No. Così come negli scorsi viaggi, anche questo spettacolo non è stato precedentemente rappresentato in Italia e non
vedrà mai il pubblico italiano. Sono creature nate appositamente per viaggiare, già pensate in lingua, pronte ad
incontrare i ritmi, le sonorità, le differenze del mondo in cui verranno immerse. Il Candido che nascerà per il pubblico
italiano avrà qualche ricordo di quello spettacolo di strada, e avrà radici immerse profondamente in quella esperienza,
ma si confronterà con la nostra realtà e tradizione teatrale, sarà molto diverso.
Come si instaurano i primi contatti con i luoghi che visiterete? Avete già un calendario prima di partire?
La rete di contatti parte da uno o due legami costruiti dall’Italia durante lo studio del territorio, ma solitamente
mostrando il nostro lavoro e la nostra energia umile e festosa, disinteressata e politicizzata, dopo essere arrivati
troviamo sempre nuove possibilità.
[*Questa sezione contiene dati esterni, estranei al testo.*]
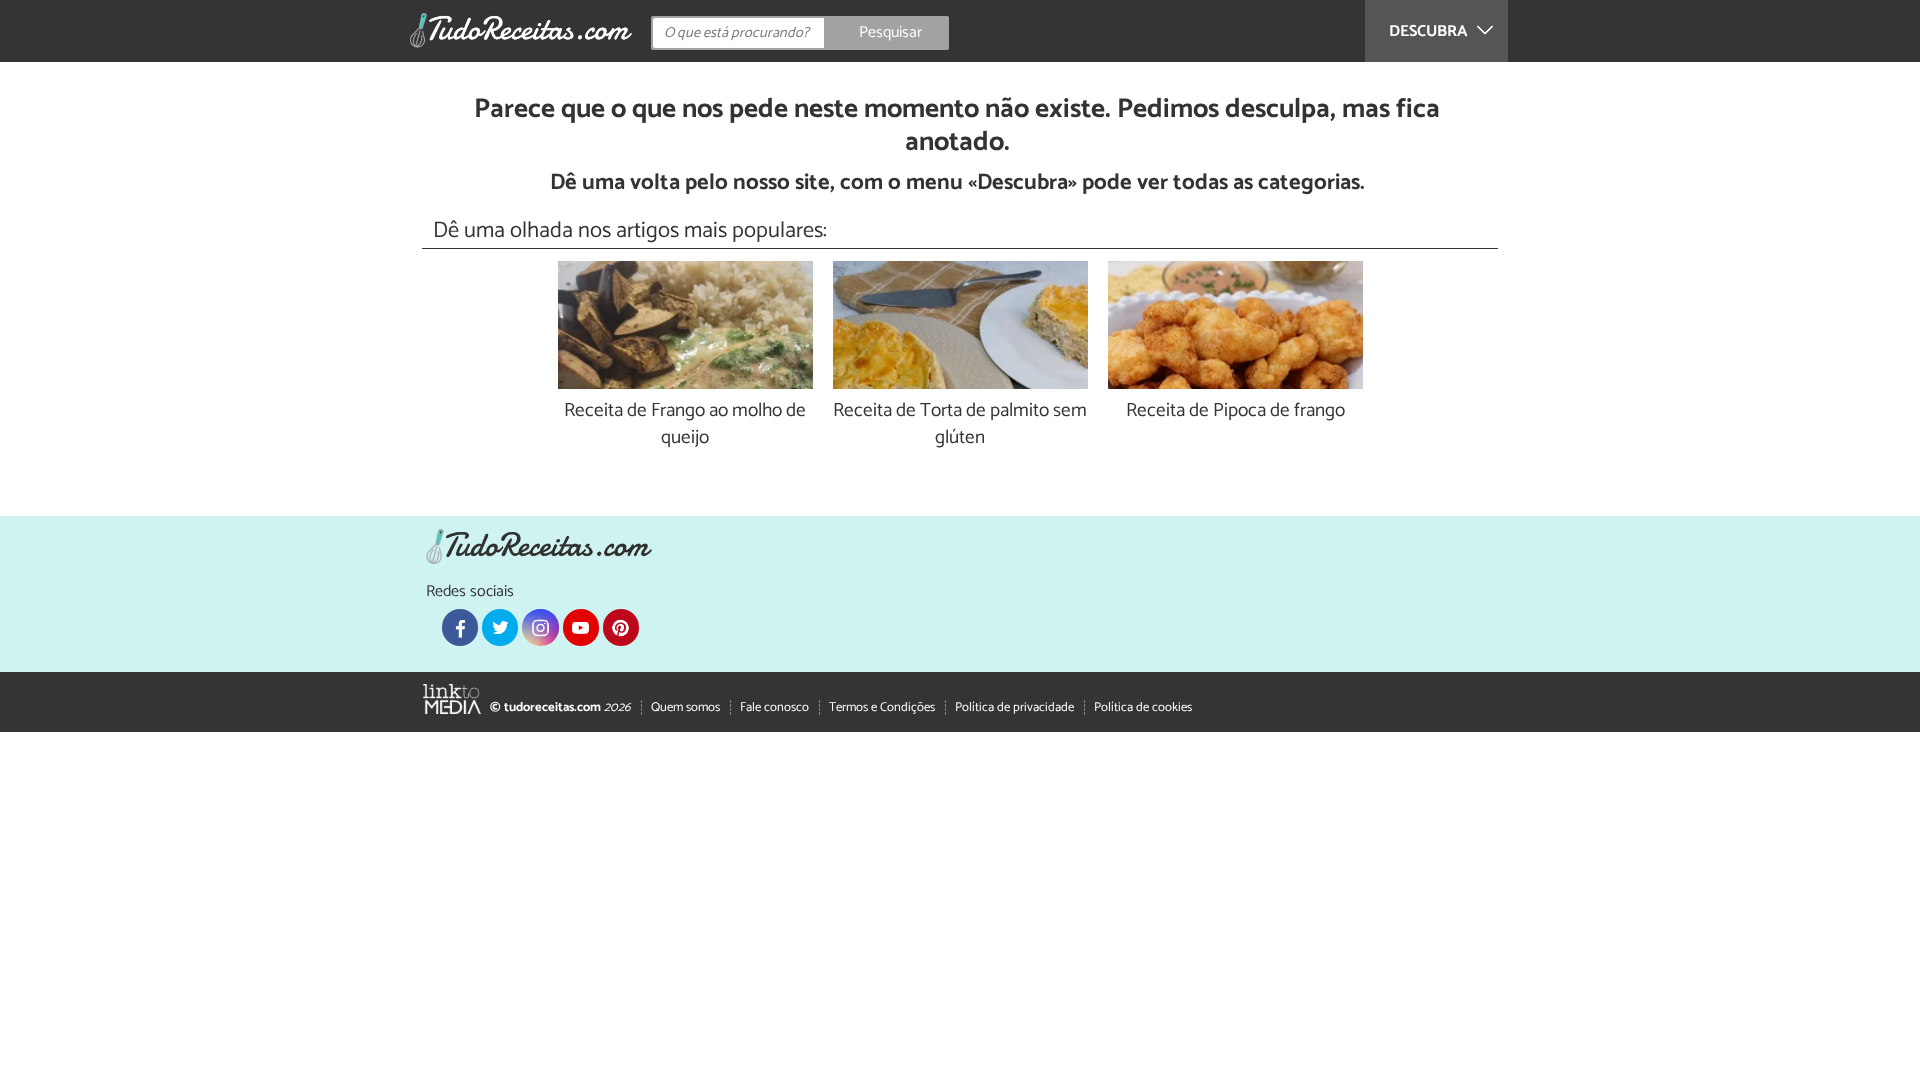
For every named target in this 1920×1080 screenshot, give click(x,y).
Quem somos (685, 707)
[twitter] (500, 627)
E così è stato anche questa volta: nel giro di pochi giorni gli inviti sono arrivati dalle
favelas, dalle scuole e dalle associazioni, non solo, erano talmente tanti che in alcuni casi siamo stati costretti a dire di
no.
Durante i vostri viaggi viene raccolto diverso materiale. Si tratta di documenti consultabili?
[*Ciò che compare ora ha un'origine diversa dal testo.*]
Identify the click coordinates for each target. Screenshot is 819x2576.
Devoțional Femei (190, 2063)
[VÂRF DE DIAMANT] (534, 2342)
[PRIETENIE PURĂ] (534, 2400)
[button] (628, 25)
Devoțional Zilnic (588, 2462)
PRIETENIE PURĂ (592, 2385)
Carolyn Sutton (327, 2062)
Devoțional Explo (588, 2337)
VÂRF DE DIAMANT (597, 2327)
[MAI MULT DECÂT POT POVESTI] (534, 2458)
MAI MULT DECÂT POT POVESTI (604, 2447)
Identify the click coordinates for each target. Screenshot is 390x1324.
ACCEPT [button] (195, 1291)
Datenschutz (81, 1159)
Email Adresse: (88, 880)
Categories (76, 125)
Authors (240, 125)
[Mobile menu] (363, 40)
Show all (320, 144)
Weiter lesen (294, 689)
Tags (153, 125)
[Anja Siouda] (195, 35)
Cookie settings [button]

Nei nostri viaggi raccogliamo diverse cose: foto, video, racconti e registrazioni sonore, vere e proprie testimonianze
antropologiche; i disegni, per esempio, sono un’ottima risposta da parte dei bambini. Inoltre, spesso torniamo in Italia
con stoffe, maschere, strumenti musicali e materiali utili a creare il futuro spettacolo da mostrare al pubblico italiano. In
buona parte si tratta di documenti che accompagneranno il risultato teatrale attraverso linguaggi differenti, divenendo
video-documentari, mostre fotografiche o cd musicali. Per ora, oltre a essere mostrato parzialmente nelle occasioni di
incontro con il pubblico, tutto questo si trova nei nostri archivi Ygramul, in futuro ci sarà una biblioteca consultabile da
chiunque sia interessato.
Qual è, invece, il rapporto con la città di Roma? In questi anni avete avuto modo di relazionarvi con i diversi
gruppi etnici presenti sul territorio?
Lo studio antropologico del gruppo è nato e si mantiene in allenamento a Roma. Alle origini abbiamo lavorato con i
senza fissa dimora delle stazioni, con i rom Calderasci all’ex-Mattatoio di Testaccio, con i profughi albanesi nelle
campagne laziali. Poi, parallelamente, ci siamo spostati nelle realtà carcerarie – a Rebibbia e a Regina Coeli – e abbiamo
lavorato con i bambini delle scuole multietniche. Nel tempo, un legame molto forte si è instaurato con il Centro di Salute
Mentale di San Giovanni, dove si è costituito un gruppo di teatro terapeutico, da me condotto. Guidata dal desiderio di
uno studio delle periferie dell’umano e del mondo, la nostra ricerca ha portato alla creazione di ponti mobili tra il centro
cittadino (spettacoli, seminari, conferenze, rassegne) e la periferia romana, in particolare il quartiere di S. Basilio, dove si
trova il Teatro Ygramul, oggi PlaYgramul.